In management, you are taught to fix problems by looking at success stories and learning from those experiences. Is there a case to apply that model to international economics? Time for world leaders to visit Israel and not just to complain about its policies?

Why can’t genius enrepreneurs move quickly to marketing

August 5, 2011

Dear Entrepreneur: Stop Dreaming and Just Launch That Start-up

Thus pleaded Naveen Jain in his latest blog on Forbes. And he explains how so many entrepreneurs, frequently brilliant in the home skills, spend all their time on perfecting a prototype that they never bring to market.

And it is not just the time that seems to disappear.
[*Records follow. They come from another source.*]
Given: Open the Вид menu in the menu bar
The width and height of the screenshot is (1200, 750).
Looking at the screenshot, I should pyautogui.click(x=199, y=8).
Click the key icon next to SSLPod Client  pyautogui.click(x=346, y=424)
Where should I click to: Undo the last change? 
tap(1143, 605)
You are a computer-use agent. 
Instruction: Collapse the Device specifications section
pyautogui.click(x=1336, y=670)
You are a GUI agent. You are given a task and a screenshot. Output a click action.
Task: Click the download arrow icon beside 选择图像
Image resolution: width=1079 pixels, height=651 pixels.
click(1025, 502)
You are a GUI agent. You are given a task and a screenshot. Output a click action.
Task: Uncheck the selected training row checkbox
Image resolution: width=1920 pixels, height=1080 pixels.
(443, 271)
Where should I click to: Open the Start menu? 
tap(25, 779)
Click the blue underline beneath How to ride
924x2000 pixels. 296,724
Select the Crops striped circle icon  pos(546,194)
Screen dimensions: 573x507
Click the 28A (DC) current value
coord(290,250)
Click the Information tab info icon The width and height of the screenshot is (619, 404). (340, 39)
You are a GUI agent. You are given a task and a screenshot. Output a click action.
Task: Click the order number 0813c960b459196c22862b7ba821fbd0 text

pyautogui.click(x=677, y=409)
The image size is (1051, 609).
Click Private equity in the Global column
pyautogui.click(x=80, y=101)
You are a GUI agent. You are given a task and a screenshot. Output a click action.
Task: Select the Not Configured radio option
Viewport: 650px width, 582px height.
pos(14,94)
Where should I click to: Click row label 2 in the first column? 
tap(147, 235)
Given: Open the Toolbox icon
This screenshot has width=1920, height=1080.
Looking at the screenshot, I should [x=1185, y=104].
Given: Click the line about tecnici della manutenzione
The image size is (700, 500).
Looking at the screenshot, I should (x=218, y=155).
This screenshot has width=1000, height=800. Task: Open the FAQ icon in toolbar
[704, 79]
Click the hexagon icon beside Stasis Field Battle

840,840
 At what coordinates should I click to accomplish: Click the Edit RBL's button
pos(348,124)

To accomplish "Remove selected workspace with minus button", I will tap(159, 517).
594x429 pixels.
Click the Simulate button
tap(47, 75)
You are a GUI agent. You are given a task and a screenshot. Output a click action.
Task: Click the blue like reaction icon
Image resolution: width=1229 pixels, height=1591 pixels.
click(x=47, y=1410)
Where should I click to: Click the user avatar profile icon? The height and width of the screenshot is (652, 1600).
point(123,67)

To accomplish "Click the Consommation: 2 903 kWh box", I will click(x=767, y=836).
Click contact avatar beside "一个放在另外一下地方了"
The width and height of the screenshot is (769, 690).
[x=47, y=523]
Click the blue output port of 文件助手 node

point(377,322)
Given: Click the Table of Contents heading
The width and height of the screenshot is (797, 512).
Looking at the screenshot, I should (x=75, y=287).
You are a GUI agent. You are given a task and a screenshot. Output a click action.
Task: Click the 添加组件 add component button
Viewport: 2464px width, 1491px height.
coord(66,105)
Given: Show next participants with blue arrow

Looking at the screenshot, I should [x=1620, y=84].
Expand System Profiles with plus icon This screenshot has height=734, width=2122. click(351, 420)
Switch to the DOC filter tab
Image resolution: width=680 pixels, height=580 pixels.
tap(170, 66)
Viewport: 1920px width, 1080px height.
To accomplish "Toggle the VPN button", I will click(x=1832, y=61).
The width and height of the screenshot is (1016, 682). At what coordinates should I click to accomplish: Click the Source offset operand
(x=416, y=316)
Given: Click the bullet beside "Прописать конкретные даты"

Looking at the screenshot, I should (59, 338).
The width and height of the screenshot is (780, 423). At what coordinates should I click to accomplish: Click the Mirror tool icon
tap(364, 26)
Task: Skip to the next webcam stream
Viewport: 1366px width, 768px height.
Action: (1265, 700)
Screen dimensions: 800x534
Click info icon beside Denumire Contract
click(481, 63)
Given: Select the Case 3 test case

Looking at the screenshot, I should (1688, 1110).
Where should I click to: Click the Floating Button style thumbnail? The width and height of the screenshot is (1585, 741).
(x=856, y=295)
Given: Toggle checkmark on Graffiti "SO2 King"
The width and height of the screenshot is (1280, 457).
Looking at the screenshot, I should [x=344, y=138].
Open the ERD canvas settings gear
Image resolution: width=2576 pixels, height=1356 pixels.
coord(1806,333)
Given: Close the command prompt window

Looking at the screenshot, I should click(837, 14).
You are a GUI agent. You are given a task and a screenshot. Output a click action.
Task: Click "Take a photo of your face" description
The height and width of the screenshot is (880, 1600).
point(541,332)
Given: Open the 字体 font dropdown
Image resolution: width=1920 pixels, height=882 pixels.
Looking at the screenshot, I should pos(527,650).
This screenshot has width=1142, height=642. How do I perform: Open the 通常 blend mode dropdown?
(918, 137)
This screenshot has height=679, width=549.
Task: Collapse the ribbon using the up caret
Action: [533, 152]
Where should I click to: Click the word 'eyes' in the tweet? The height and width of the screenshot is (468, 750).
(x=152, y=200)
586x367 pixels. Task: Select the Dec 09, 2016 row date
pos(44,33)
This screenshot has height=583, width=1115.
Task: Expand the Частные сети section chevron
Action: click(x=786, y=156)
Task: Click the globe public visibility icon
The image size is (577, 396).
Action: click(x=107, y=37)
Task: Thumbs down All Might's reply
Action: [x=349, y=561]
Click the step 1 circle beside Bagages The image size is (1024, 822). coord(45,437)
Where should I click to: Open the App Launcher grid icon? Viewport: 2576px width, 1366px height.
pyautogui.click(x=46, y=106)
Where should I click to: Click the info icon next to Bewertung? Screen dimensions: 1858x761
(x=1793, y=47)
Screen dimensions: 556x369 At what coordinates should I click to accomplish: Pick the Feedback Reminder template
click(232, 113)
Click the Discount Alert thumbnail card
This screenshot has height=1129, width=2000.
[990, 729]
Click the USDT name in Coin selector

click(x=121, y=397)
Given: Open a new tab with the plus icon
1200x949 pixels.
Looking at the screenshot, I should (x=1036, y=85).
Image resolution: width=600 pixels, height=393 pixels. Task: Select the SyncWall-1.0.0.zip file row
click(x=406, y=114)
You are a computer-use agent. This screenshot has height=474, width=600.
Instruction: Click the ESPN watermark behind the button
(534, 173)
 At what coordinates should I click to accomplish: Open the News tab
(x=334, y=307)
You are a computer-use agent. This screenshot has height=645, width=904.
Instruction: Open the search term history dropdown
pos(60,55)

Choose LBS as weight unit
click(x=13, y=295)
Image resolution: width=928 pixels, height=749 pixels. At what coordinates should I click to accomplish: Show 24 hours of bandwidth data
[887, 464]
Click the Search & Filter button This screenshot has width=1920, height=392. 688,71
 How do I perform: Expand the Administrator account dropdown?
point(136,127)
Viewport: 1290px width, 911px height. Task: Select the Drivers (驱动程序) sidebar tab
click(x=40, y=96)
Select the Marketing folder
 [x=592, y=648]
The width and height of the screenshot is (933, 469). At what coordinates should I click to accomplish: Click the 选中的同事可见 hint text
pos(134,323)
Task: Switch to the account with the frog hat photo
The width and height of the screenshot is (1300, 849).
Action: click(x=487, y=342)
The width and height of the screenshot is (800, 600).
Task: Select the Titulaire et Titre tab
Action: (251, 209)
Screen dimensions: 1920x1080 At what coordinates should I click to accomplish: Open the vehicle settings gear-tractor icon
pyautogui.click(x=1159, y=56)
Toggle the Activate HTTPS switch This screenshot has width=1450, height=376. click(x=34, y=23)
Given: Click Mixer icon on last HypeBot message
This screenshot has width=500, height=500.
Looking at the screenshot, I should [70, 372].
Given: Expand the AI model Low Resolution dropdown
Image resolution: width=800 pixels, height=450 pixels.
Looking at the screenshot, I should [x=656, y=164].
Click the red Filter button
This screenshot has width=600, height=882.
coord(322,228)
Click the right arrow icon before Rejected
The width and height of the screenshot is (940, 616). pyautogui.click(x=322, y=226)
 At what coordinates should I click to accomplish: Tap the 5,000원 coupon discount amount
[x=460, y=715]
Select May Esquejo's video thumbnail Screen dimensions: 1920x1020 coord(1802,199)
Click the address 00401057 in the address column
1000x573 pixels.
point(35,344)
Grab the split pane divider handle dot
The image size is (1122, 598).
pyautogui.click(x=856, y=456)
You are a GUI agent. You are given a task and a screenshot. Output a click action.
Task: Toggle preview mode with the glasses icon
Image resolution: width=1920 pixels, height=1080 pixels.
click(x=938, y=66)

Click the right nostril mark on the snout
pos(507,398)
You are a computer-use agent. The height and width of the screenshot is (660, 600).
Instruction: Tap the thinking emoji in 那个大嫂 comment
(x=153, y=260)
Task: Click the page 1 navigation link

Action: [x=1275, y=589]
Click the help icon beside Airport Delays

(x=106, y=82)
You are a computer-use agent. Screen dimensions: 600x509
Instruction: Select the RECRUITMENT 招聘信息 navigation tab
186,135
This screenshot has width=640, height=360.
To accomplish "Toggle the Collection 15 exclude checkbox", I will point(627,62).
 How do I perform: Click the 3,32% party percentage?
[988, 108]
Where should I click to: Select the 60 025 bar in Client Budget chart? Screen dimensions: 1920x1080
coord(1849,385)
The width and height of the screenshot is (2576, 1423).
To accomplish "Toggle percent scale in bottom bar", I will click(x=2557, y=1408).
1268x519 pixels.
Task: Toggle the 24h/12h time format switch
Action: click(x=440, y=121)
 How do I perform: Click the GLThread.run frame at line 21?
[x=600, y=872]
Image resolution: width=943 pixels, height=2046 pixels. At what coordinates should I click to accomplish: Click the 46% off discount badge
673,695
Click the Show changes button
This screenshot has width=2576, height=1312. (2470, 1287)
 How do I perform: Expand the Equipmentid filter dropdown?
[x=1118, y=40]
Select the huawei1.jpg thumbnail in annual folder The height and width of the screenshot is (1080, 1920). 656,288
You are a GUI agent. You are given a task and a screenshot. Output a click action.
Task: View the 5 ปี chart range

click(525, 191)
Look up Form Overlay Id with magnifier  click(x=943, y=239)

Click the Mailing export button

So do lump sums of financial reserves. And in the end? Well, these talented people risk becoming another “me-too-tried-it-and-got-nowhere”.

This week, I met up with a mentoring client who has strong abilites in the sciences. Over two decades she has written several patents and has tried to perfect several products to infinitum. Naturally, her powerpoint presentations match the length of time she has taken on technology development.

Everytime, I asked a question, the conversation was drawn back to the concept. Using long complicated words, she detailed what the product could eventually do. And, no surprise, there are a wide range of commercial fields open for the platform technology.

Jain looks at the example of Microsoft, which rushed “Word” to market for all of its early faults. However, my client baulked, when I suggested just moving from the computerised drawing board to a prototype. I cannot do that until it is fully ready is a summary of her response.

The question is why. What stops people commercialising their own dream? Are they afraid of mistakes? Do they want to keep full control, even at the expense of making no money? Is it a case of entrepreneurs are just that? They love innovating, because they hate admin or sales or production or anything of real substance.

Successful entrepreneurs are not just clever. They are also brave. They also recognise  their own limitations, which exist in parallel to thier talents, and bring in a team. Then, these geniuses are “in business”.